Fig. 3.
SAA stimulates NF-κB activation.
(A) Neutrophils were stimulated with 2 μM SAA for different periods of time. Nuclear proteins were extracted and electrophoretic mobility shift assay was performed as described in “Materials and methods.” The NF-κB/DNA complex was detected by32P-labeled NF-κB oligonucleotide probe. Unlabeled NF-κB probe (100 × in excess) was used as a competitor to determine the specificity of DNA binding (lane 6). (B) Western blotting analysis was used to detect the cytoplasmic level of IκBα in neutrophils.
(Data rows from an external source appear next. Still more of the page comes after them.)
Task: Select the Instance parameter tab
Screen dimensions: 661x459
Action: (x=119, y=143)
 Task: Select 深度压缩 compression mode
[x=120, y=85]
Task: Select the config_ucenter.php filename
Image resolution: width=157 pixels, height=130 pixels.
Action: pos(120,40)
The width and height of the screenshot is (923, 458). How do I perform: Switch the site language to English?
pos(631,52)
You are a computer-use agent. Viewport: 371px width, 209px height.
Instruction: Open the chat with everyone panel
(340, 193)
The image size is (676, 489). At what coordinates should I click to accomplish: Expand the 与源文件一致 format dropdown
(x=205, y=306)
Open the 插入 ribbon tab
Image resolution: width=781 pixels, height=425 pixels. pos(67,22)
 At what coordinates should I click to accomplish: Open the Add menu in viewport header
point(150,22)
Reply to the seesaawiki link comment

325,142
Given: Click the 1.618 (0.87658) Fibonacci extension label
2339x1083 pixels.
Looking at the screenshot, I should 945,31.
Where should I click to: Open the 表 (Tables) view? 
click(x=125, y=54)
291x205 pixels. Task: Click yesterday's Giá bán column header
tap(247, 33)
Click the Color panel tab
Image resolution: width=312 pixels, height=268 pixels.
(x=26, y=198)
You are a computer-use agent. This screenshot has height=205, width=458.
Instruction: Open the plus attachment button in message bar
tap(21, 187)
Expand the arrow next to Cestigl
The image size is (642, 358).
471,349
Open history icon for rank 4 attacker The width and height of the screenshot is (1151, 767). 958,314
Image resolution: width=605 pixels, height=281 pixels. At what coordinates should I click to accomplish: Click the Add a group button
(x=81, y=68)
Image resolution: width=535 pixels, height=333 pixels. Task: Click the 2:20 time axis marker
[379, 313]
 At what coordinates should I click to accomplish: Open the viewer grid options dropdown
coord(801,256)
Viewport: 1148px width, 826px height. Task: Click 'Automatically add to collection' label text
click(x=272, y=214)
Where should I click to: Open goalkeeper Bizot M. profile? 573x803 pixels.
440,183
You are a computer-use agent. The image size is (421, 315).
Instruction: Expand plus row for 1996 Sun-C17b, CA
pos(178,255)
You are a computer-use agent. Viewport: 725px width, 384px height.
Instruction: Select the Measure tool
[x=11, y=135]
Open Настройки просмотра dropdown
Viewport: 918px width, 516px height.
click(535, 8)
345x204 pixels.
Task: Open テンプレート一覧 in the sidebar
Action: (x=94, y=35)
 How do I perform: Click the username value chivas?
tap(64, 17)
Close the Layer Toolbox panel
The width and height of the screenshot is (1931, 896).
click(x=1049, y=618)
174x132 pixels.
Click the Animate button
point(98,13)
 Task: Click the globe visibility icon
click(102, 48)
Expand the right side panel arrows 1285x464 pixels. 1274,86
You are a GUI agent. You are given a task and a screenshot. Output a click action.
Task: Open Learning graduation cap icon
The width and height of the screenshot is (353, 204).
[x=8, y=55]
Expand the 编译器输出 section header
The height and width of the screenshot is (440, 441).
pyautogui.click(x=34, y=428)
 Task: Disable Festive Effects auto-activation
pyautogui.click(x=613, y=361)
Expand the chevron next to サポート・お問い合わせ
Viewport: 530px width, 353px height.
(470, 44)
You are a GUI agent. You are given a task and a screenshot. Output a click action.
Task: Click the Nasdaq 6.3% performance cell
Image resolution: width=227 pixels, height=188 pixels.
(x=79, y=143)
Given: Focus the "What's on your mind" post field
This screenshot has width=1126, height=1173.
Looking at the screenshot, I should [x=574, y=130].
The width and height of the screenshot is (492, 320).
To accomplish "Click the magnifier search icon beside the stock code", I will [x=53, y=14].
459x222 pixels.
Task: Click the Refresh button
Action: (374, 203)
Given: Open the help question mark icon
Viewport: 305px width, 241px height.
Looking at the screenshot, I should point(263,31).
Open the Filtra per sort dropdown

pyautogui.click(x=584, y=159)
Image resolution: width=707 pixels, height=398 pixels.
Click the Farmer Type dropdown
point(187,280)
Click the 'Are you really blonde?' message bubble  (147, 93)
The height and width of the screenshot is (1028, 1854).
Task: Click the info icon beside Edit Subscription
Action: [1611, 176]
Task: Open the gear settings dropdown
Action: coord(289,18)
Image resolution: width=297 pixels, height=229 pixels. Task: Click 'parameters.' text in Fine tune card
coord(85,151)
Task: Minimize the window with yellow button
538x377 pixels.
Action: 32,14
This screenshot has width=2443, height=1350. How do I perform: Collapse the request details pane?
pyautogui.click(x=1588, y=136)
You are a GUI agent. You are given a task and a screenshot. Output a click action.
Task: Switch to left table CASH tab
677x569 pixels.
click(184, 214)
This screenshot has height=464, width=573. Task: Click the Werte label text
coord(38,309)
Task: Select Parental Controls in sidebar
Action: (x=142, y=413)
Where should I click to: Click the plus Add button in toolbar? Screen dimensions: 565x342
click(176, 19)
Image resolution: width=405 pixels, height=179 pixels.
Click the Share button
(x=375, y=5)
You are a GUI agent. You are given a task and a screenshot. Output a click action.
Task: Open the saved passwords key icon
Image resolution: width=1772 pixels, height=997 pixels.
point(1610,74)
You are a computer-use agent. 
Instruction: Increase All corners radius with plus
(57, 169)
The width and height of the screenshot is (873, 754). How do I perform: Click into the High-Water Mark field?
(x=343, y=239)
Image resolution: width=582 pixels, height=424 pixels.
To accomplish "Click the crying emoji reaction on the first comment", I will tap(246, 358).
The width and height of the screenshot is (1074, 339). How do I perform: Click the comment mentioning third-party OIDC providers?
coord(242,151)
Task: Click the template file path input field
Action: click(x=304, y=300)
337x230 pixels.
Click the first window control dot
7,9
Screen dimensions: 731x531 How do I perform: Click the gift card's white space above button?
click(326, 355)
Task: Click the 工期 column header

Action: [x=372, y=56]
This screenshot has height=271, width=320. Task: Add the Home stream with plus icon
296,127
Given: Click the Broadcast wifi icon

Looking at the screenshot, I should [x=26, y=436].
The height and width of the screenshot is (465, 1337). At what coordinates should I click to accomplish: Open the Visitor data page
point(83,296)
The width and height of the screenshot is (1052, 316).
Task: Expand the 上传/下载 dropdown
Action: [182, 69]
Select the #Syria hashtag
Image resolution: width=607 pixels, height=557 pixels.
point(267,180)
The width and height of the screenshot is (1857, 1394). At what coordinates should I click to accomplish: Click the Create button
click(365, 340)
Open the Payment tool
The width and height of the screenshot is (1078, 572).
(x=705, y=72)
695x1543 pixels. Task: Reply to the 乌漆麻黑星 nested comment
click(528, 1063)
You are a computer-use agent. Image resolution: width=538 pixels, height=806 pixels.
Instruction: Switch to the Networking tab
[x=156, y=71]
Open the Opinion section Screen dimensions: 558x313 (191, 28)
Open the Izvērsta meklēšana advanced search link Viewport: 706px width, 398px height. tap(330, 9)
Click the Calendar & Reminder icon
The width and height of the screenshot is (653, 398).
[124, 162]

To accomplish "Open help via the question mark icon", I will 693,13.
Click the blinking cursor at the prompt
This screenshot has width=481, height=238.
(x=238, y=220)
Time-dependent degradation of IκBα was observed in SAA-treated (2 μM) but not the untreated neutrophils. Data shown are from one representative experiment of a total of 3, all with similar results. (C) HL-60 cells were transiently transfected with either a IL-8 luciferase reporter (−272–IL-8) or an NF-κB luciferase reporter (3 × NF-κB) as described in “Materials and methods.” The luciferase assays were performed after stimulation with 10 μM SAA for 4 hours at 37°C. Relative luciferase activities are expressed as fold induction over basal, after normalization of data against coexpressed β-galactosidase activities. (D) HL-60 cells (5 × 105 cells/200 μL) were cultured in serum-free medium with or without SAA for 4 hours. The secreted IL-8 was detected by ELISA. The fold increases of IL-8 production by the stimulated cells over unstimulated cells are shown. All data are presented as mean ± SEM, from 3 independent experiments, each performed in duplicate.